The DSP IP cores continue to provide more flexible compute options while allowing system-on-chip (SoC) designers to tailor the instruction set, add data types, and implement tightly-integrated interfaces between the DSP and external logic. These IPs are also supported by a comprehensive set of complex math library functions.

Take the case of two new DSP cores that Cadence Design Systems has added to its Tensilica ConnX family of DSP cores for radar, lidar, and communication processing. The new DSP IP cores—ConnX 110 and ConnX 120—share a common instruction set architecture (ISA) with their predecessors, ConnX B10 and B20 DSPs.

Source: Cadence Design Systems

The applications like automotive radars that support multiple data types—fixed and float, real and complex—demand high-performance DSPs to cater to multiple antennas and sensors. Higher data rates, lower latency, and a larger dynamic range are key requirements for such applications.

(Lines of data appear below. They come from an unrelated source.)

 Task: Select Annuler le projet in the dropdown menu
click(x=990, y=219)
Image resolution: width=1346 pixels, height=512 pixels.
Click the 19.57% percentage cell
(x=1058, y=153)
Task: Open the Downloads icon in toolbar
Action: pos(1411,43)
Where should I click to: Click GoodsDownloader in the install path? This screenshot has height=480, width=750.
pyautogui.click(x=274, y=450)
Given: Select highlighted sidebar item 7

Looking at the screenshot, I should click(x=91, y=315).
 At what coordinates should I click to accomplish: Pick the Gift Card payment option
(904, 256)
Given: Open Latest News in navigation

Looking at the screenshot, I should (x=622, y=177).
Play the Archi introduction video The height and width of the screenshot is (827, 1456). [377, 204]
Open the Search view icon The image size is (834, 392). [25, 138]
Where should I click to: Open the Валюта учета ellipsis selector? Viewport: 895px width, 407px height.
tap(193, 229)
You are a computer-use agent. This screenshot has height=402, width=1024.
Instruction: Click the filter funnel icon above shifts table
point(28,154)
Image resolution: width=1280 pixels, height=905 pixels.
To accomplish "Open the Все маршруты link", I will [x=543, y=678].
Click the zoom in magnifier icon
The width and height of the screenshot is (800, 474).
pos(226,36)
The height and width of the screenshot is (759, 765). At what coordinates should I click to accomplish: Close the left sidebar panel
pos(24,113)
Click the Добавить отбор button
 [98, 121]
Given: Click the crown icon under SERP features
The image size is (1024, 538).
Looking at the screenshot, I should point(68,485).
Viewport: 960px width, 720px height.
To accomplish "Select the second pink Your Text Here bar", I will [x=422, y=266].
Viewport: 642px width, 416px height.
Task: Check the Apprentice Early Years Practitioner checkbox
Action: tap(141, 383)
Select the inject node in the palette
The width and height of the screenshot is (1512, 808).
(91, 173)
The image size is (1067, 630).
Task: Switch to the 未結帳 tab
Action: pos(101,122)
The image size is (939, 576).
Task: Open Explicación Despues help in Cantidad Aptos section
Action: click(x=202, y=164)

Using multiple sensors also leads to sensor fusion, which requires heavy floating-point and linear algebra calculations. The 3D capture use cases require heavy floating-point and linear algebra calculations as well. Cadence has featured 128-bit single instruction multiple data (SIMD) for ConnX 110 and 256-bit SIMD for ConnX 120, respectively, for complex math operations.

The company also claims that these DSP cores have been optimized for a small memory footprint and low-power signal processing. Moreover, they are fully compatible with the ConnX B10 and B20 DSPs, thus preserving software compatibility for easy migration. Additionally, all DSPs are C programmable, so design engineers don’t need assembly language.